Given exercise »
Please change "Southampton" to "Portsmouth" in the entries below. Begin at the line that has "Open the Chik'Chill", stop after the line that has "I will point(82,296).", and give those lines again with nothing else altered.
■ ■ ■
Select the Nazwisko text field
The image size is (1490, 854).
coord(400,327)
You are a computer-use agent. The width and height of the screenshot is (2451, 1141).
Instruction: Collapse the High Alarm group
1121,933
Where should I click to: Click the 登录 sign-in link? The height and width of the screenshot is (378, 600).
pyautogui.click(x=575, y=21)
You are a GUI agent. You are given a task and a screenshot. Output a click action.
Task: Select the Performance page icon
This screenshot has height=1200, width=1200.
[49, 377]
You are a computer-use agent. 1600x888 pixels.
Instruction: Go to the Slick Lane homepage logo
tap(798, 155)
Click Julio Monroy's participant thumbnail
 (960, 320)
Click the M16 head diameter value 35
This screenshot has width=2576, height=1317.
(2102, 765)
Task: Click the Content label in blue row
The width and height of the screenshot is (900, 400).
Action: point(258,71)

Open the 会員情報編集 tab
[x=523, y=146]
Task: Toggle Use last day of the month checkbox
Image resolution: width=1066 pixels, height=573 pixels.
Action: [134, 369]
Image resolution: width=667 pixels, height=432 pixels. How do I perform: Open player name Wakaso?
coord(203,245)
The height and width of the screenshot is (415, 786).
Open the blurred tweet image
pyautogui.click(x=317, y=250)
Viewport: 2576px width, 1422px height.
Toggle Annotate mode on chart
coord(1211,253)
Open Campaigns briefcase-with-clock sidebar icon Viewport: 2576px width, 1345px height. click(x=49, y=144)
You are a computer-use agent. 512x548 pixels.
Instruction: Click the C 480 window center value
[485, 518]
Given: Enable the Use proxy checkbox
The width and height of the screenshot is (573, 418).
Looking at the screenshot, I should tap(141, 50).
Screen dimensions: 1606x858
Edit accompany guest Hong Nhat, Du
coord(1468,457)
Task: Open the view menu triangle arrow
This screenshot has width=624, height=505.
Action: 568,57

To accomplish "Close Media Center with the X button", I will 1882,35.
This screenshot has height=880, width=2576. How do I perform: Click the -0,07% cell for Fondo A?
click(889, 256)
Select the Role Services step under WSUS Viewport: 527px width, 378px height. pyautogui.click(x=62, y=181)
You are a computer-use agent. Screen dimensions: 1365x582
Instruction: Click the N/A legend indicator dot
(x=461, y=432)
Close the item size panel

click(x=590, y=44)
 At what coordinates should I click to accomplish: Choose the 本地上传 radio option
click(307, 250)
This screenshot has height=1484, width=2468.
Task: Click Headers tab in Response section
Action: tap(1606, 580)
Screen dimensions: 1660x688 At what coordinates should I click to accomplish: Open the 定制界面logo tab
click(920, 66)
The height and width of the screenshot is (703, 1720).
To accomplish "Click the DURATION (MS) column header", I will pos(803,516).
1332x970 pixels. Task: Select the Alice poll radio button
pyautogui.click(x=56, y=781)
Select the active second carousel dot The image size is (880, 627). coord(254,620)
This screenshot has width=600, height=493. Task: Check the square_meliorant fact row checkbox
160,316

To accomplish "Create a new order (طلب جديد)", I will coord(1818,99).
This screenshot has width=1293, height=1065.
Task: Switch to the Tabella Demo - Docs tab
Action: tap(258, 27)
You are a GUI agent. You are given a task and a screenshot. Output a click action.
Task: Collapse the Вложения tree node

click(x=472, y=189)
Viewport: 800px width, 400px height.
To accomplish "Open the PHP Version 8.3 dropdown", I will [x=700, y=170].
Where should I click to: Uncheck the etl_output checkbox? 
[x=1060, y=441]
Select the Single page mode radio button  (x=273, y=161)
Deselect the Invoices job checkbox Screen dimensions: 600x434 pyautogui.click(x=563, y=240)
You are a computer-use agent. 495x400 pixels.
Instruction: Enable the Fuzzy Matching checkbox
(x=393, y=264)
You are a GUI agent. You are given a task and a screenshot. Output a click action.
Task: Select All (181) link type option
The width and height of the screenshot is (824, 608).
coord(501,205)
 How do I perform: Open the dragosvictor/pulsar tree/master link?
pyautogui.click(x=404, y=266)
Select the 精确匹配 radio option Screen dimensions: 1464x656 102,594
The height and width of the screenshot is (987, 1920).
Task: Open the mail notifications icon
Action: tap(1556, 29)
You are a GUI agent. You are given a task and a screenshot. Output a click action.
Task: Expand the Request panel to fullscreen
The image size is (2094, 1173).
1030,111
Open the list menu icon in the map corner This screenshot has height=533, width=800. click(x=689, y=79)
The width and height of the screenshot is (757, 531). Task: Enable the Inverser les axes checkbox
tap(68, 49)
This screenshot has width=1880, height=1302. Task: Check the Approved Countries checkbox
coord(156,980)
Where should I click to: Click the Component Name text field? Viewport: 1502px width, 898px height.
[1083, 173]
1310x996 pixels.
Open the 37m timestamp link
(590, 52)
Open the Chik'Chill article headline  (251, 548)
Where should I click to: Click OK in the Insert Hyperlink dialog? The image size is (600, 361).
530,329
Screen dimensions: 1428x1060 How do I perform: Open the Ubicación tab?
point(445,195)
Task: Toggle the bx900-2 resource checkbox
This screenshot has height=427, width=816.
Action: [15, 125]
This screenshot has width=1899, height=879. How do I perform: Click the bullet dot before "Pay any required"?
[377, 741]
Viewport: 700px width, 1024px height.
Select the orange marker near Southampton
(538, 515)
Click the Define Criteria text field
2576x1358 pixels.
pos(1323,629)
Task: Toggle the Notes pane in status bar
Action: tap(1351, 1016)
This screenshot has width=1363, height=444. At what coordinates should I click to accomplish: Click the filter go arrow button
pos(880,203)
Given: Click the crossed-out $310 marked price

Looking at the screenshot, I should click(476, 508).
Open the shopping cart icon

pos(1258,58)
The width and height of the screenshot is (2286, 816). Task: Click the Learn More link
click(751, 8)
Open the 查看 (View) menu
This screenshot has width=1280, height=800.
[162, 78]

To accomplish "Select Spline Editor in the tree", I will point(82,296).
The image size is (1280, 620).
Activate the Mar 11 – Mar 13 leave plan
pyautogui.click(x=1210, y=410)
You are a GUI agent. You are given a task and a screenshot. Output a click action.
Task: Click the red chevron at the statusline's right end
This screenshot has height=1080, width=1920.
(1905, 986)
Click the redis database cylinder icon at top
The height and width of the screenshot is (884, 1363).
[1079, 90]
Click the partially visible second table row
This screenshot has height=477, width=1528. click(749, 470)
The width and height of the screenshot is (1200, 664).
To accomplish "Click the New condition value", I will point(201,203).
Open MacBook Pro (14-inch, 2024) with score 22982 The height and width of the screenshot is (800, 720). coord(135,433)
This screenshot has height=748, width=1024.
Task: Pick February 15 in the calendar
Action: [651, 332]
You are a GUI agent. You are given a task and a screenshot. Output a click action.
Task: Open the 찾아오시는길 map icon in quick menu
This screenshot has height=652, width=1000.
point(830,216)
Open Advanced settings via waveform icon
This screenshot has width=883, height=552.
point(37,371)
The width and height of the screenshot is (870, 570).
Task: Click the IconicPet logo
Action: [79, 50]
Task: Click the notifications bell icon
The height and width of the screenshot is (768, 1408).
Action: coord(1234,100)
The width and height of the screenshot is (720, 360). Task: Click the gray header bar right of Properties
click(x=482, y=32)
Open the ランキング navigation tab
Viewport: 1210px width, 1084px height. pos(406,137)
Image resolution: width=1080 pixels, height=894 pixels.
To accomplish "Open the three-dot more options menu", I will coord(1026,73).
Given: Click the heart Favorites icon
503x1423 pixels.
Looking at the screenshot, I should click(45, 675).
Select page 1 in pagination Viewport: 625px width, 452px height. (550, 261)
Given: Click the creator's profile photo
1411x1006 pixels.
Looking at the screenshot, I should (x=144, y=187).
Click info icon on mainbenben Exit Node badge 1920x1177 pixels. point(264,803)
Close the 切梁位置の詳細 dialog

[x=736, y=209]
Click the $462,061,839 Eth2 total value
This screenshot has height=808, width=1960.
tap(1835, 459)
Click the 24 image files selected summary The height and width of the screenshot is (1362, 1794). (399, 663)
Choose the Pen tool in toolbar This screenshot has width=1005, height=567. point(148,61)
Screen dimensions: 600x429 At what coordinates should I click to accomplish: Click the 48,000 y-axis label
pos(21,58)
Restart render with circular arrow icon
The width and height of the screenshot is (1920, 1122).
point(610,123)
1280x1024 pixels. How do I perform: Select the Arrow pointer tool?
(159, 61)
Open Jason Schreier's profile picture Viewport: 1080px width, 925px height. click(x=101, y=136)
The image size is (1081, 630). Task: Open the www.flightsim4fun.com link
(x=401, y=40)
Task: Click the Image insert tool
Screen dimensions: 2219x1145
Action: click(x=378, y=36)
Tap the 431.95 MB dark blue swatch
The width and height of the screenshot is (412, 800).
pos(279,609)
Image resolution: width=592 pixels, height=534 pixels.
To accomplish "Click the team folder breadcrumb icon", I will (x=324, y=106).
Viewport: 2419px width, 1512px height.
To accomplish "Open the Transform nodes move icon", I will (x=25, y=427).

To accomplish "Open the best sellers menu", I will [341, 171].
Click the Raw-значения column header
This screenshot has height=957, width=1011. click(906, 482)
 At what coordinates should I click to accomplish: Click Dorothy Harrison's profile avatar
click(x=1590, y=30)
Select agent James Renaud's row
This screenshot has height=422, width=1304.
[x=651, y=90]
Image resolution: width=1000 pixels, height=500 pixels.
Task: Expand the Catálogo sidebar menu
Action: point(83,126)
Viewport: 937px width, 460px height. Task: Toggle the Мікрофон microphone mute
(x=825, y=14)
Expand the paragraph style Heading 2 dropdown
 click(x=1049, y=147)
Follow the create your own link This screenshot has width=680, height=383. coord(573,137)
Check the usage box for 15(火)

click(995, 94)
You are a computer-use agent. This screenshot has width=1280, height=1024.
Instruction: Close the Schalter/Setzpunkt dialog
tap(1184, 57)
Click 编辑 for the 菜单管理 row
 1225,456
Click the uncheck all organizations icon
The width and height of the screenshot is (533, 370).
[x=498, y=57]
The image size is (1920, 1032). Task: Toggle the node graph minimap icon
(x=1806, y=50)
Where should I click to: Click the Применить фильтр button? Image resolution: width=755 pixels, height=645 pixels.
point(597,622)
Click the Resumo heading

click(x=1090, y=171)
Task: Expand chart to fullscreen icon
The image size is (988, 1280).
■ ■ ■
Response to this task »
Open the Chik'Chill article headline  (251, 548)
Where should I click to: Click OK in the Insert Hyperlink dialog? The image size is (600, 361).
530,329
Screen dimensions: 1428x1060 How do I perform: Open the Ubicación tab?
point(445,195)
Task: Toggle the bx900-2 resource checkbox
This screenshot has height=427, width=816.
Action: [15, 125]
This screenshot has width=1899, height=879. How do I perform: Click the bullet dot before "Pay any required"?
[377, 741]
Viewport: 700px width, 1024px height.
Select the orange marker near Portsmouth
(538, 515)
Click the Define Criteria text field
2576x1358 pixels.
pos(1323,629)
Task: Toggle the Notes pane in status bar
Action: tap(1351, 1016)
This screenshot has width=1363, height=444. At what coordinates should I click to accomplish: Click the filter go arrow button
pos(880,203)
Given: Click the crossed-out $310 marked price

Looking at the screenshot, I should click(476, 508).
Open the shopping cart icon

pos(1258,58)
The width and height of the screenshot is (2286, 816). Task: Click the Learn More link
click(751, 8)
Open the 查看 (View) menu
This screenshot has width=1280, height=800.
[162, 78]

To accomplish "Select Spline Editor in the tree", I will point(82,296).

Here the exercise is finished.